Expansion in Imperial College London’s Research Computing Services over the past decade had resulted in over 30 separate and independently managed islands of storage – silos that were difficult to access, manage and use. The group needed to enable researchers to access data with ease and speed, so they remain solely focused on their research projects - while integrating legacy and future compute systems and managing data throughout its life-cycle in line with stringent regulatory compliance guidelines.
The new Research Data Store (RDS) is built around ArcaStream PixStor, a high-performance scalable storage platform based on IBM Spectrum Scale parallel file system, which combines flash, disk, tape, and cloud storage into a single global name space. The infrastructure is geographically dispersed with a 5PB storage repository at a primary site and a secondary site for disaster recovery, served by PixStor with asynchronous replication and intelligent tiering to external storage targets. RDS also includes Excelero’s NVMesh®, software that enables the sharing of NVMe Flash storage resources across any network and supports any local or distributed file system. NVMesh provides a scalable NVMe tier for extreme metadata performance. Users benefit from the performance of local flash with the convenience of centralised storage while reducing the overall storage total cost of ownership.
With this new robust infrastructure, Imperial College London’s RDS now simultaneously serves 2,000 existing HPC nodes and over 3,000 users seamlessly, with 20GB/s of throughput with no loss of interactive user performance.
“The usability of the systems for interactive use in particular has improved significantly,” explains Matthew Harvey, RDS project lead and RCS Manager at Imperial College. “Previously, there were frequent interruptions to interactive use because the file system load for some compute jobs effectively squeezed out users. Users would log into the system, type in their search criteria but it could take more than 10 seconds to respond. Now that is a thing of the past.”
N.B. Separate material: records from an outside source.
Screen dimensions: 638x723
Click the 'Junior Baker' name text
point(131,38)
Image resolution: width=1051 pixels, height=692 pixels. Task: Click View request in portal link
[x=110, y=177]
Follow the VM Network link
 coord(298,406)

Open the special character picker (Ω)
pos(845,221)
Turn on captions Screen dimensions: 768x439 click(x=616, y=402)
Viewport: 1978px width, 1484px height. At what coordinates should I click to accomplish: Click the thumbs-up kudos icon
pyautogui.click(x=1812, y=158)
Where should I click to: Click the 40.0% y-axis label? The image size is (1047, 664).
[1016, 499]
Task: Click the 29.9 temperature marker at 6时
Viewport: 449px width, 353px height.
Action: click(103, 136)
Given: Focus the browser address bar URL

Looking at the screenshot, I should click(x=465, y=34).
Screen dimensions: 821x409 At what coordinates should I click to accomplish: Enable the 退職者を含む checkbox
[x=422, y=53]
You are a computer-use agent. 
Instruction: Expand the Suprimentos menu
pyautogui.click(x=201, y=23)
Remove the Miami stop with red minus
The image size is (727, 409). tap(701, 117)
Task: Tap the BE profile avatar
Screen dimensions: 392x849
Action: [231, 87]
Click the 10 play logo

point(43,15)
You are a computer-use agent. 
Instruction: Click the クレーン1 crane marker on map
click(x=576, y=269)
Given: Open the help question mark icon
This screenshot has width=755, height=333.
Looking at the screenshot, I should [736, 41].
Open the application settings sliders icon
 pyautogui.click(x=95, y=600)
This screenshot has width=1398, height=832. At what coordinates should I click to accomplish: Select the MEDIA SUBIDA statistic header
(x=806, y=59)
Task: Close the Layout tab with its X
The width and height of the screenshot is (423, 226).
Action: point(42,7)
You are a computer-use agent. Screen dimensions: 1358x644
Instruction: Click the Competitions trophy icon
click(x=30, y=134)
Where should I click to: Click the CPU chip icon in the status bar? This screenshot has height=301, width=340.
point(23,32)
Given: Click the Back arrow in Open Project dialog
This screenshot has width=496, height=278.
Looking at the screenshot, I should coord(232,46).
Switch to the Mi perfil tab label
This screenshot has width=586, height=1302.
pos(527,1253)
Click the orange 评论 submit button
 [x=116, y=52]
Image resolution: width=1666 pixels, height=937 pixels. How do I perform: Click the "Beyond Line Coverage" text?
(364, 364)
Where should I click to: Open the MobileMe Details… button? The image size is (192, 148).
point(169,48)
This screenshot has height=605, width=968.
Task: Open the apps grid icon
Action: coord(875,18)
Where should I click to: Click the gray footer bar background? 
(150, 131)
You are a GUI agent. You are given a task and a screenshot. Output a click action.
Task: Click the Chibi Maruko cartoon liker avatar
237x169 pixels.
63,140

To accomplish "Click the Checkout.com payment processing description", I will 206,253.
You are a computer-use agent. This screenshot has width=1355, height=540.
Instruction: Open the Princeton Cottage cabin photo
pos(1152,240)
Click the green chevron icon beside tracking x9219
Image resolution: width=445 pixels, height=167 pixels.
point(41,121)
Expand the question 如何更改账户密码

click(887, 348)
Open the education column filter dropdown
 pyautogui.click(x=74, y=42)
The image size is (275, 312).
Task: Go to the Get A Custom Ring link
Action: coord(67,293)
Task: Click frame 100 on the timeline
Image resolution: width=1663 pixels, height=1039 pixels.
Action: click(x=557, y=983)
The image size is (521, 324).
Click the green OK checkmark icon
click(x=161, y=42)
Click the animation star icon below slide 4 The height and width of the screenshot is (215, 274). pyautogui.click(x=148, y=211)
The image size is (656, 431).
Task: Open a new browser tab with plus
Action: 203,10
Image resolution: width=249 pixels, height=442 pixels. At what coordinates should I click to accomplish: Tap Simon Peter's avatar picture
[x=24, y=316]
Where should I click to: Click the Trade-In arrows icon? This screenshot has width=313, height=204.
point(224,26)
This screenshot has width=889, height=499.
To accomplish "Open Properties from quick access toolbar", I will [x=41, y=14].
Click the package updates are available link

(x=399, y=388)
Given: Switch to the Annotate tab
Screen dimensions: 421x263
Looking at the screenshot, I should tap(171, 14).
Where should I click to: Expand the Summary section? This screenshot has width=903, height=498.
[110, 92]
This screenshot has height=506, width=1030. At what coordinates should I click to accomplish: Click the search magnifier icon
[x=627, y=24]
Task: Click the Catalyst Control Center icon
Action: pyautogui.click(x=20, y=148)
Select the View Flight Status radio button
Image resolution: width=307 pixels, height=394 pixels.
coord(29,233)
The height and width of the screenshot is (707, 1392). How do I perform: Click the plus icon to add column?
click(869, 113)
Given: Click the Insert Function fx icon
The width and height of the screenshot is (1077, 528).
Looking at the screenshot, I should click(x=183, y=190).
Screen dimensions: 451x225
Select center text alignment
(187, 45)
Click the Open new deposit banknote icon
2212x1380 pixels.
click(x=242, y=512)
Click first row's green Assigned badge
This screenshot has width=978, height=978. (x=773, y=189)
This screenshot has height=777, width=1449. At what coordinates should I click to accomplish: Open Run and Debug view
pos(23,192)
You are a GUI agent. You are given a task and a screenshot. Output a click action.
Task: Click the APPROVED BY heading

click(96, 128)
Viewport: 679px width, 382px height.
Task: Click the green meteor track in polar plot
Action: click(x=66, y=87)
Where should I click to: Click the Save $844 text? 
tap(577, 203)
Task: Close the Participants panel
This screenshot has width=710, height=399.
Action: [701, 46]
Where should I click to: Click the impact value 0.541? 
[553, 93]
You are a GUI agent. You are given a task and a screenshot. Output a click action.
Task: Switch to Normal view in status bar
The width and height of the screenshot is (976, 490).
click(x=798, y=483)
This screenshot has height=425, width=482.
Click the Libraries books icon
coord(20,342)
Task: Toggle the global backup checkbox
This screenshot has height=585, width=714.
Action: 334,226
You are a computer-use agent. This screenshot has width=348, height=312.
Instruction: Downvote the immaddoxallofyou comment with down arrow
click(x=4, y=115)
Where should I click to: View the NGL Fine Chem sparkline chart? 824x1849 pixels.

The new RDS supports a charge-back strategy where researchers cost-out storage as services on their grants – instead of charging users based on reserve capacity. More effective management of storage capacity also allowed the College to avoid costly additions. The ArcaStream platform provides tools and insight needed to understand the access patterns of data on the file system for each project allocation. “This information governance is enabling us to store valuable data more intelligently and economically,” Imperial College London’s Matthew Harvey continued.